Set down a true copy of the data, with all pictures left out.

[[ Material provided open ]]

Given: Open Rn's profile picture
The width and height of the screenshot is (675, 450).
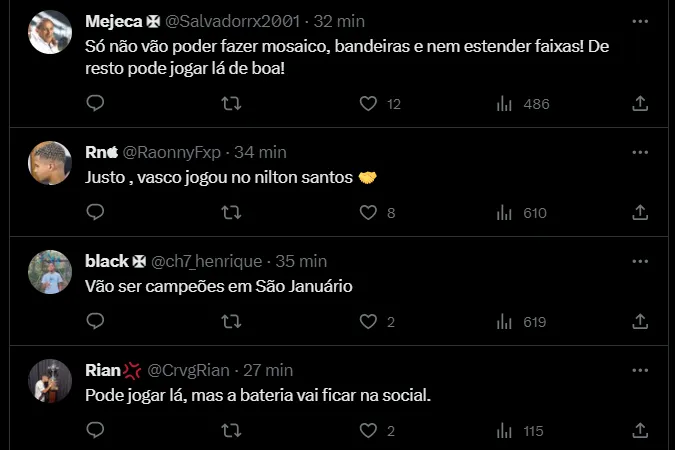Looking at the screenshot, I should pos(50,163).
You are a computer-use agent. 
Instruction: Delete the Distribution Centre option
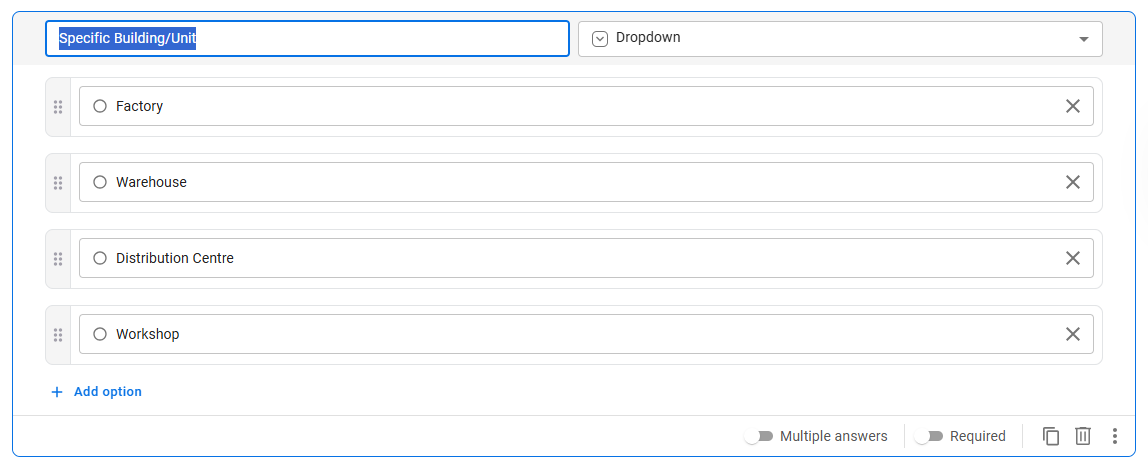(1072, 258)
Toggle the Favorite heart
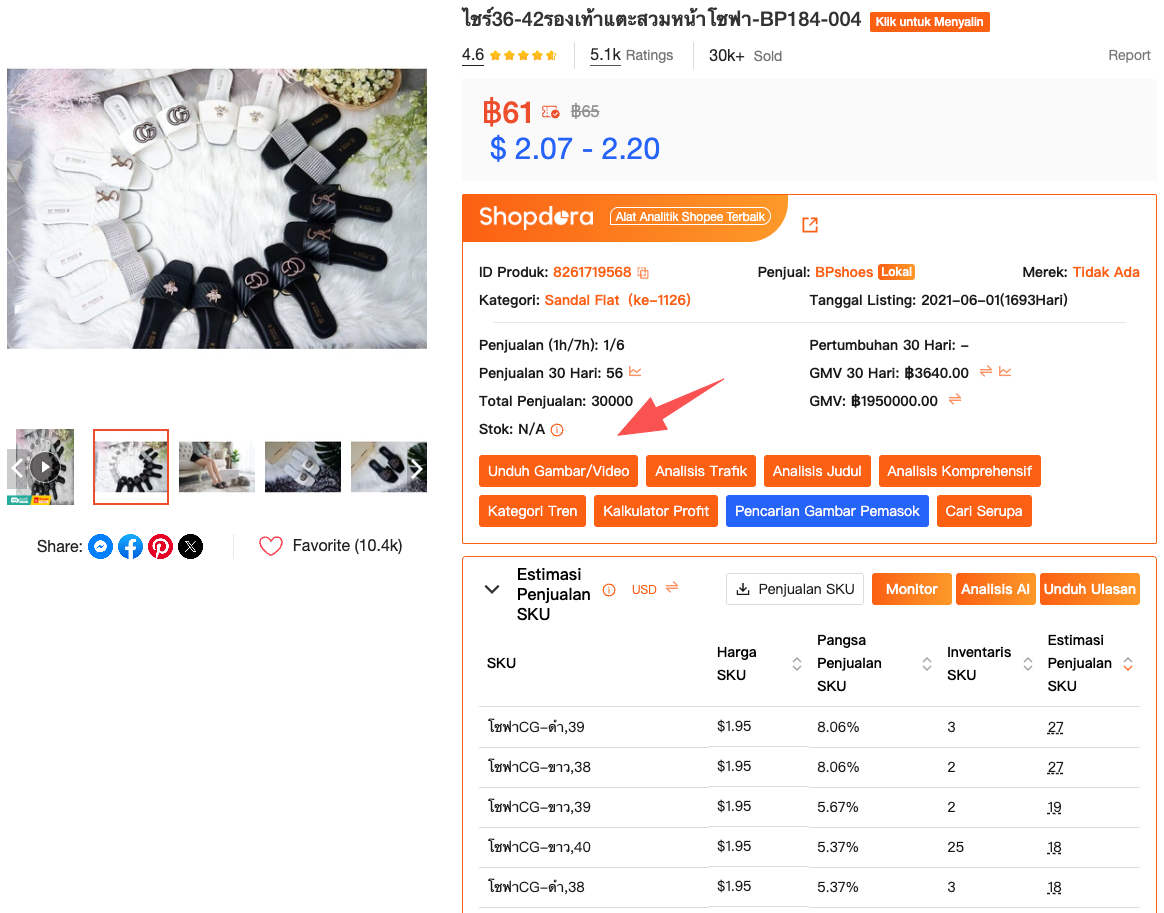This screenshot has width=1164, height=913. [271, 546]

[[ Material provided closed ]]

## Answer for the task
Given: Open Rn's profile picture
The width and height of the screenshot is (675, 450).
Looking at the screenshot, I should pos(50,163).
You are a computer-use agent. 
Instruction: Delete the Distribution Centre option
(1072, 258)
Toggle the Favorite heart
This screenshot has width=1164, height=913. [271, 546]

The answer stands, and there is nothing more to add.